TASKS TO CARRY OUT |
1) From the passage on wondering, list every question that the writer sets off with a dash at the start of its line.
2) Answer these from the passage on wondering:
(a) According to the writer, what do some of the things they have questioned make them in the end?
(b) How many science classes does the writer say are required to graduate high school?
(c) How long does the writer say many people have spent thinking about the last question?
3) Copy the passage on wondering word for word, starting at "-What did I" and ending at "loving, compassionate God?".

SELECTED PASSAGE |

☆ ☆ ☆ ☆ ☆

So often we get so caught up in trying to figure things out, and alot of times we try to do it alone. I myself have questioned several things. Some of them don't make a lick of sense, and just make me dumber in the end. However, I have debated many things that have made me a stronger, smarter, and all around better person. Here is a list of the most common things i've wondered.
-What did I come to the kitchen for?
-What makes this food taste so good?
-What would be good for supper?
-How am I going to work out this problem in the shortest way possible?
-Why are we required to take three science classes in order to graduate high school?
-What point is this piece of scripture trying to make?
This last one I'm about to mention is something many people, including myself, have spent hours upon hours of thinking trying to figure out...
-Why can things so bad, so tragic happen in my life to people around me when God is supposed to be loving, compassionate God?

☆ ☆ ☆ ☆ ☆

DATA EXCERPTS |

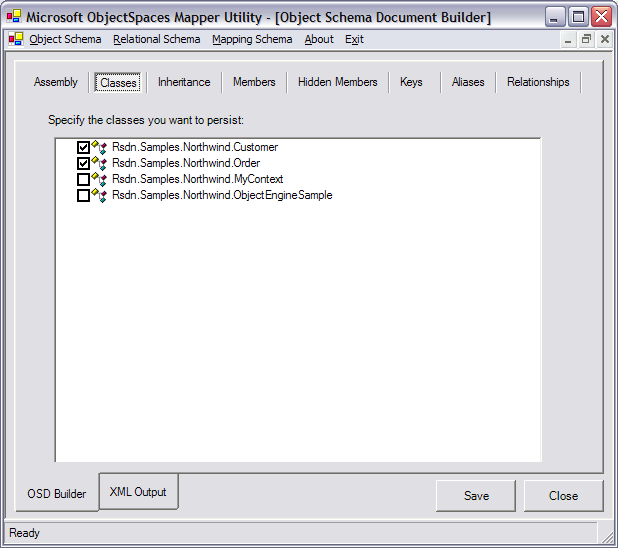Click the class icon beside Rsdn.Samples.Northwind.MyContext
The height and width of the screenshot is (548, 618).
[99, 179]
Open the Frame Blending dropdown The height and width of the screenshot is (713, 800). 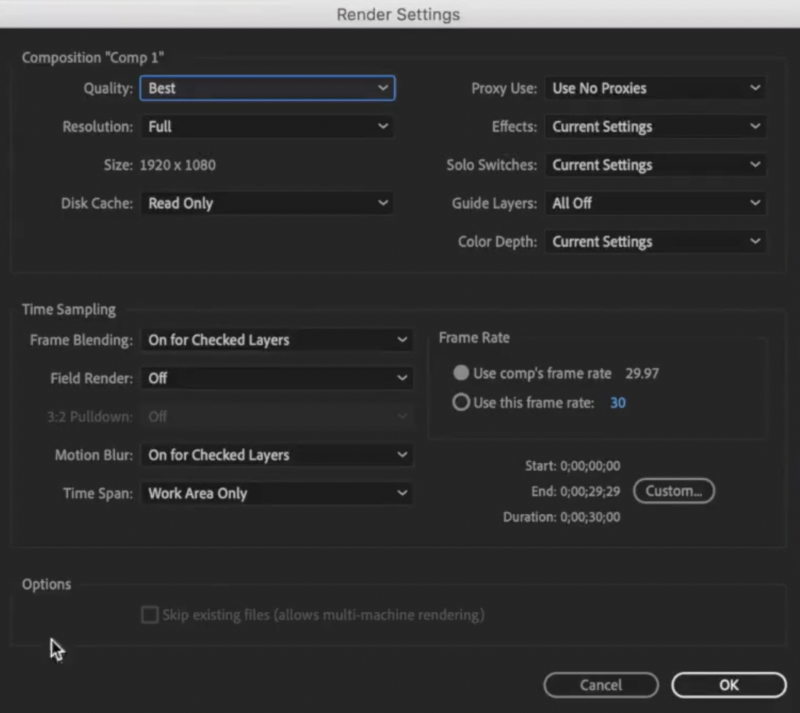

☆ ☆ ☆ ☆ ☆

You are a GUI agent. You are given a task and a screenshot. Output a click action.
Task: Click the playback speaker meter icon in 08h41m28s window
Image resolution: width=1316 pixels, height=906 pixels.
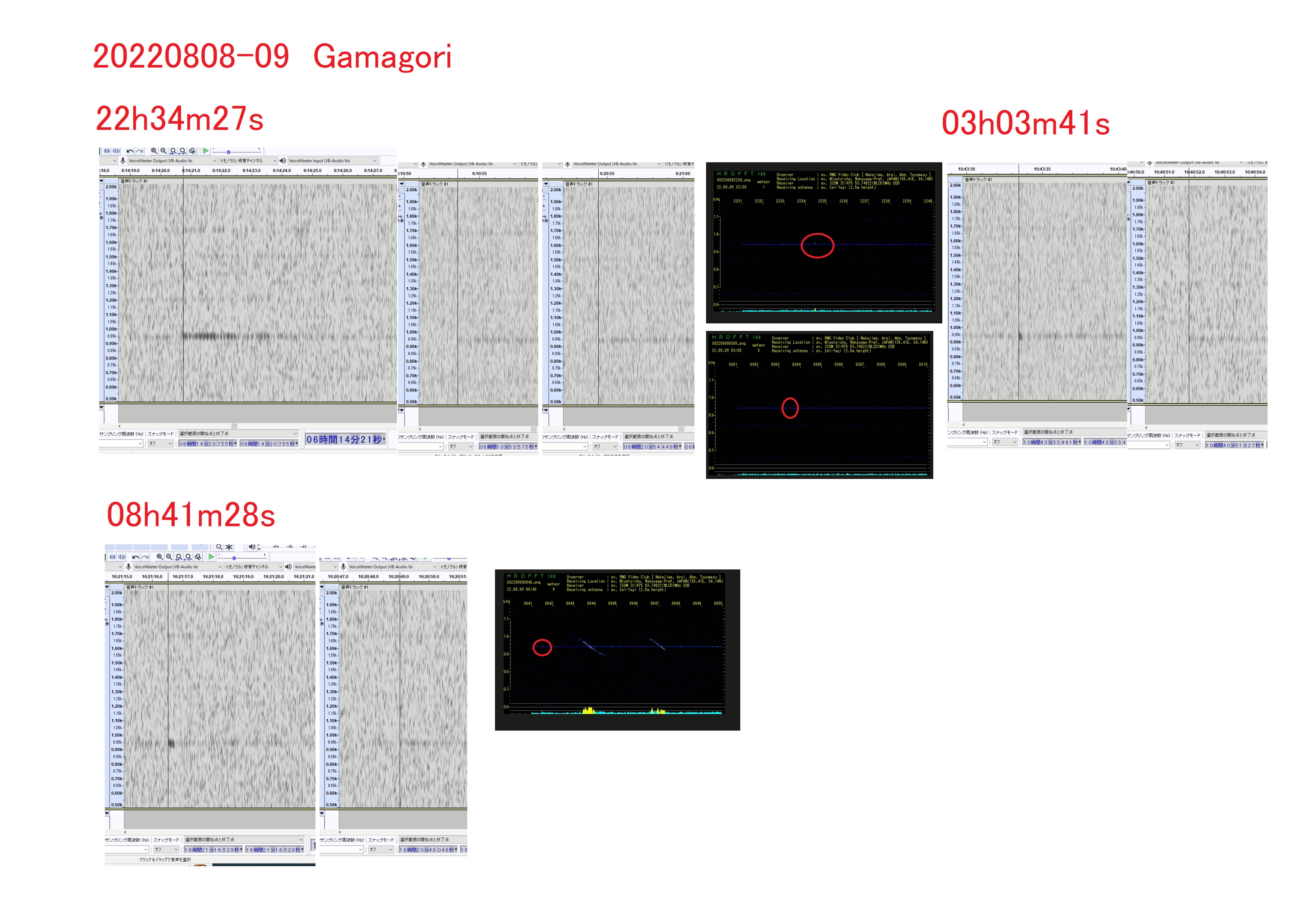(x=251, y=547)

☆ ☆ ☆ ☆ ☆

RESPONSES TO THE EXERCISE |
1)
- What did I come to the kitchen for?
- What makes this food taste so good?
- What would be good for supper?
- How am I going to work out this problem in the shortest way possible?
- Why are we required to take three science classes in order to graduate high school?
- What point is this piece of scripture trying to make?
- Why can things so bad, so tragic happen in my life to people around me when God is supposed to be loving, compassionate God?

2)
(a) Dumber.
(b) Three.
(c) Hours upon hours.

3)
-What did I come to the kitchen for?
-What makes this food taste so good?
-What would be good for supper?
-How am I going to work out this problem in the shortest way possible?
-Why are we required to take three science classes in order to graduate high school?
-What point is this piece of scripture trying to make?
This last one I'm about to mention is something many people, including myself, have spent hours upon hours of thinking trying to figure out...
-Why can things so bad, so tragic happen in my life to people around me when God is supposed to be loving, compassionate God?